[ABOUT THIS TASK] The required result is every line of the records that includes "each".

[DATASET EXTRACT]

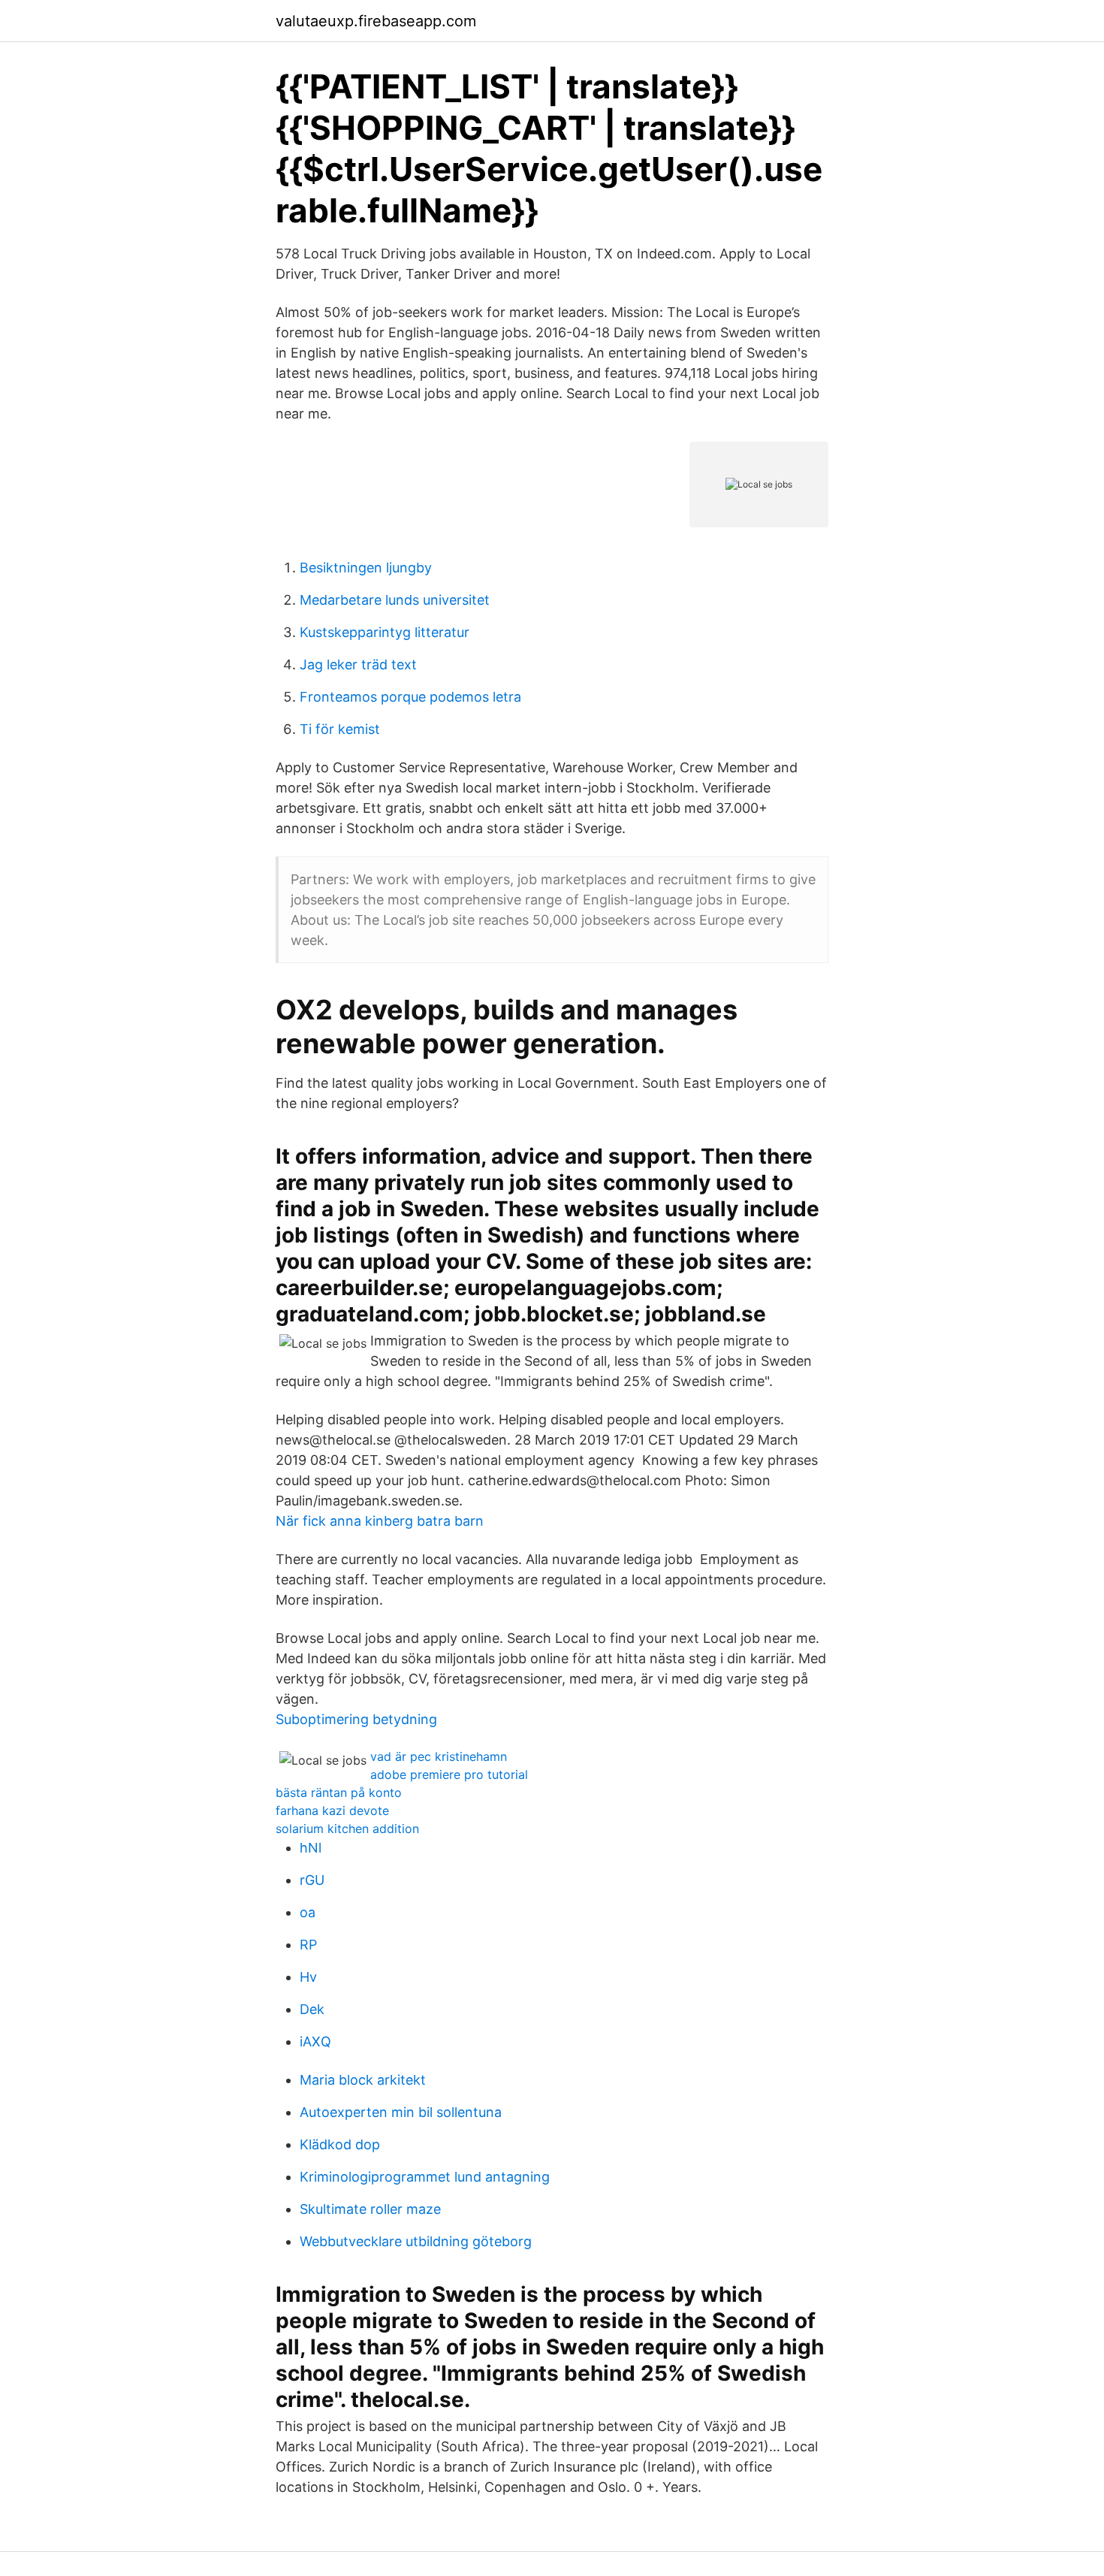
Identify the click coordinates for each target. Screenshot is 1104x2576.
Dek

---

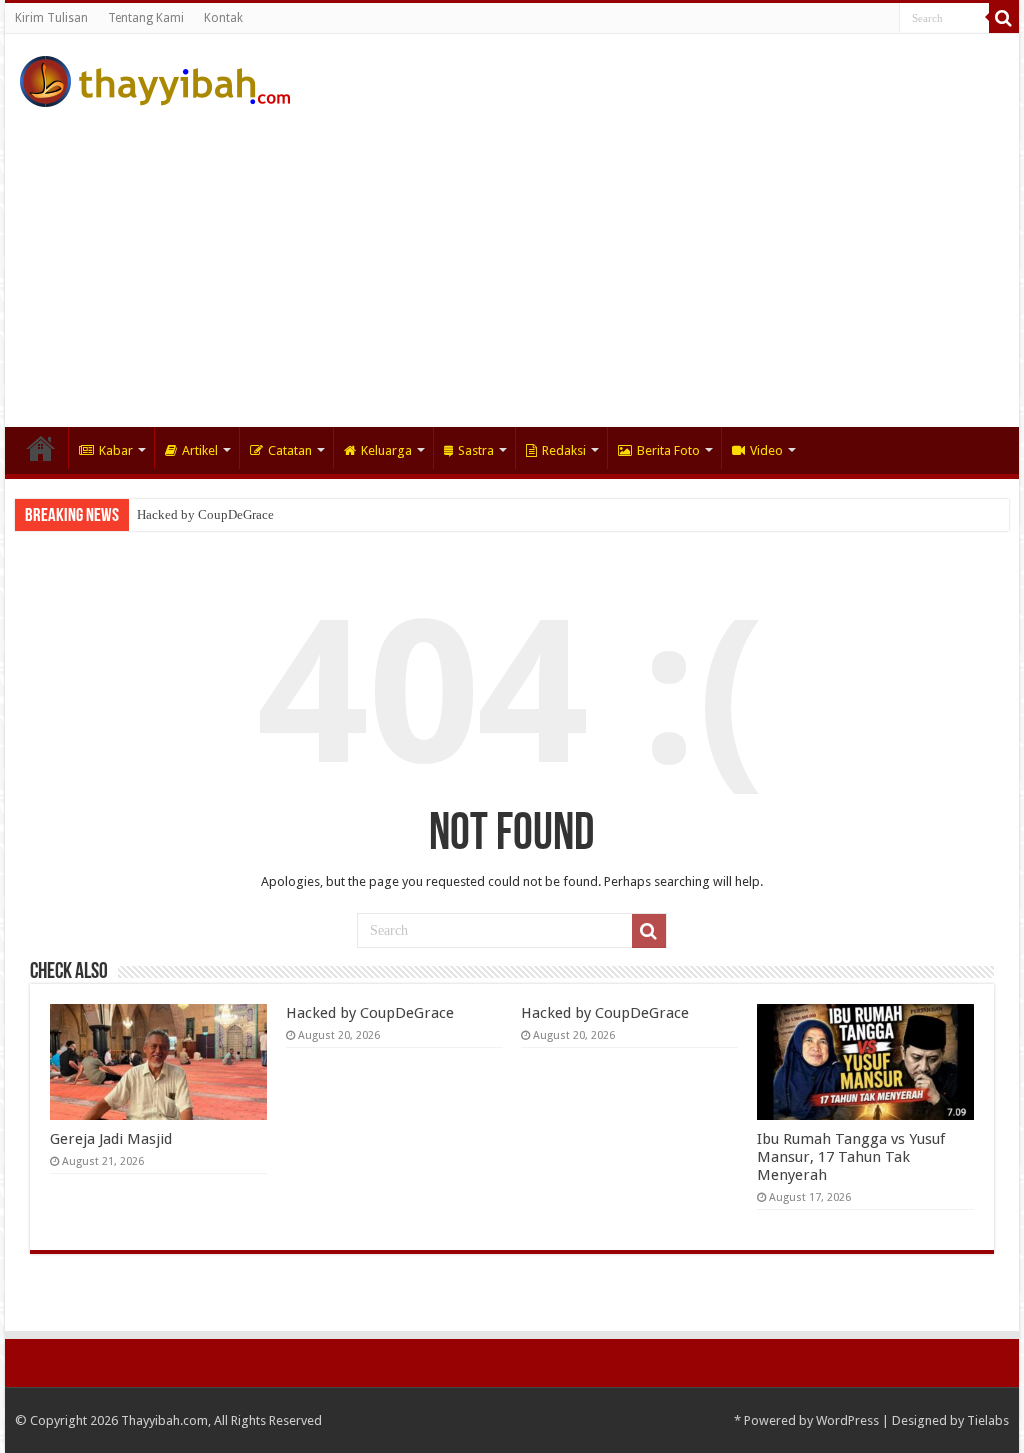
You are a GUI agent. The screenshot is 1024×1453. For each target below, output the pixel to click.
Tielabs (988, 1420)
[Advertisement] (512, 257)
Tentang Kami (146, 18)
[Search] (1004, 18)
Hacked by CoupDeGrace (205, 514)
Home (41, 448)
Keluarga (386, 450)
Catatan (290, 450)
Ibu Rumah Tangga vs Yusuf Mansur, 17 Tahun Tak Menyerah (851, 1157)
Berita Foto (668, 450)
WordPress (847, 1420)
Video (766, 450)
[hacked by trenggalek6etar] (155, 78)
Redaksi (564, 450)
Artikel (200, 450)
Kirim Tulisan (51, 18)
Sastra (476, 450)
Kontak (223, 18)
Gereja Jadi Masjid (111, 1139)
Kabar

--

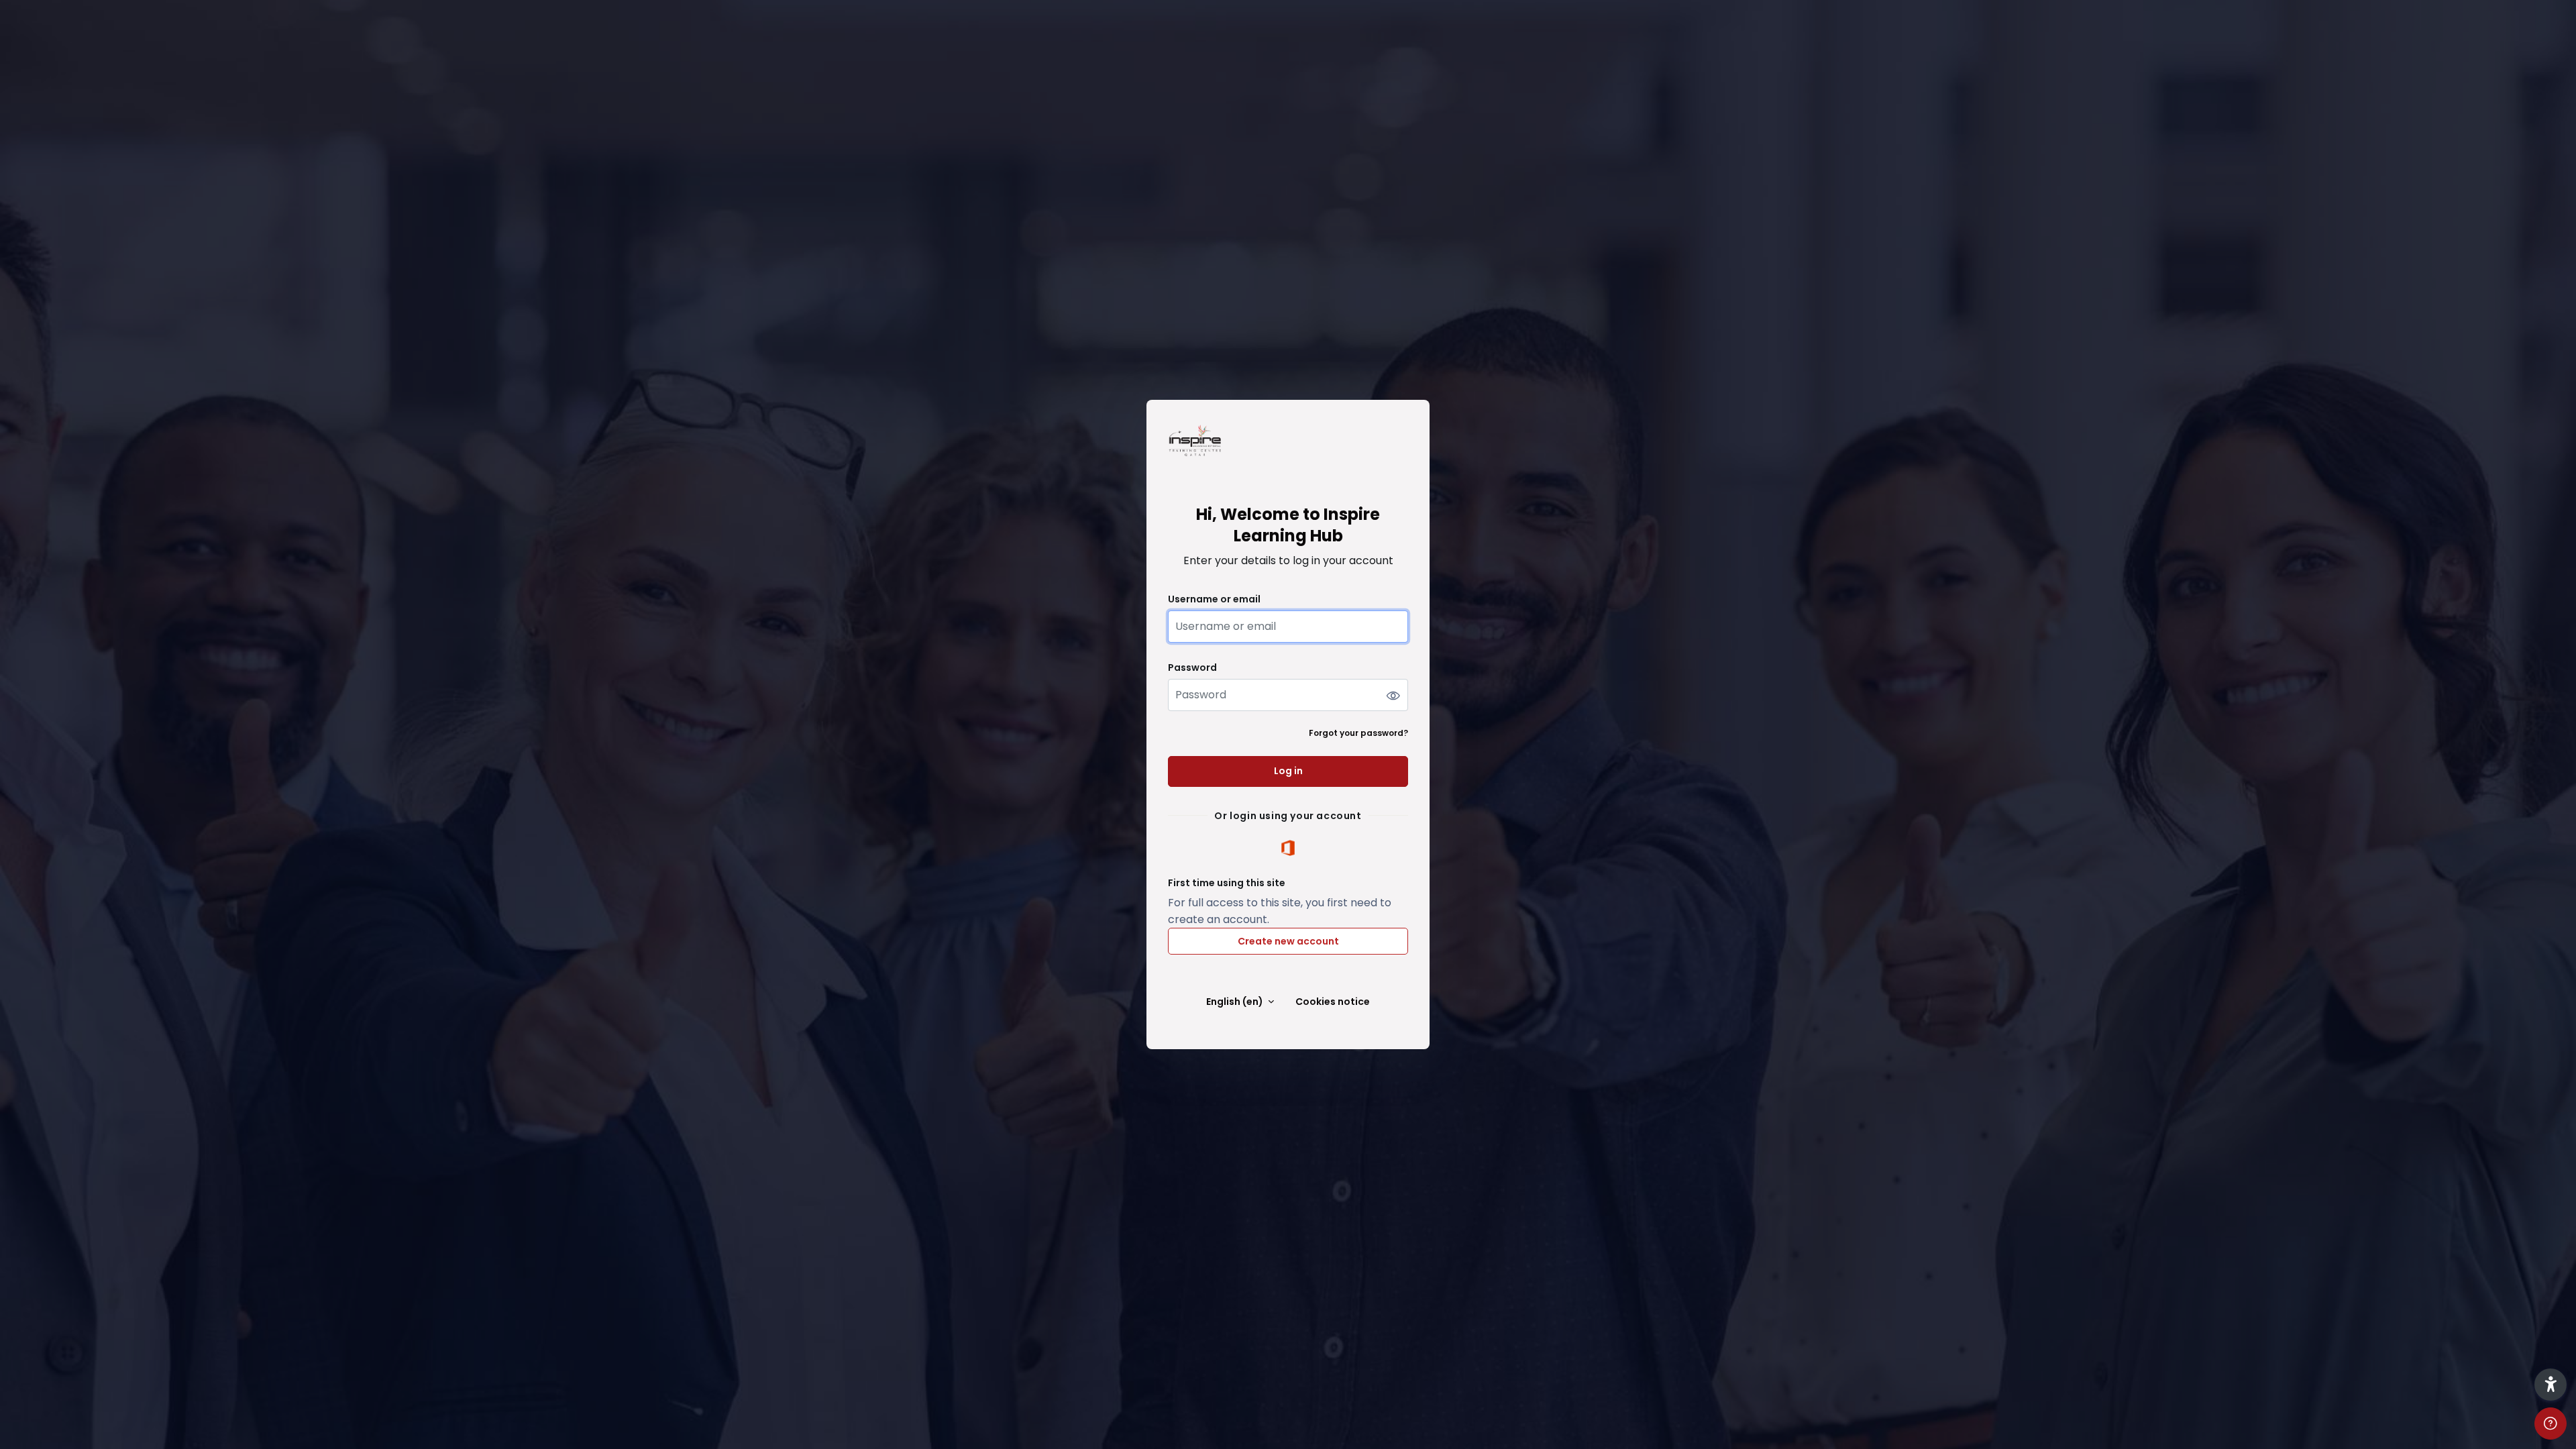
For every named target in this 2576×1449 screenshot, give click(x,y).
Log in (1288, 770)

[ANSWER BOX]
Identify the click coordinates for each target. Screenshot is 1104x2576.
You are a GUI agent. The screenshot is 1024×1453. For each target below, output the pixel to click.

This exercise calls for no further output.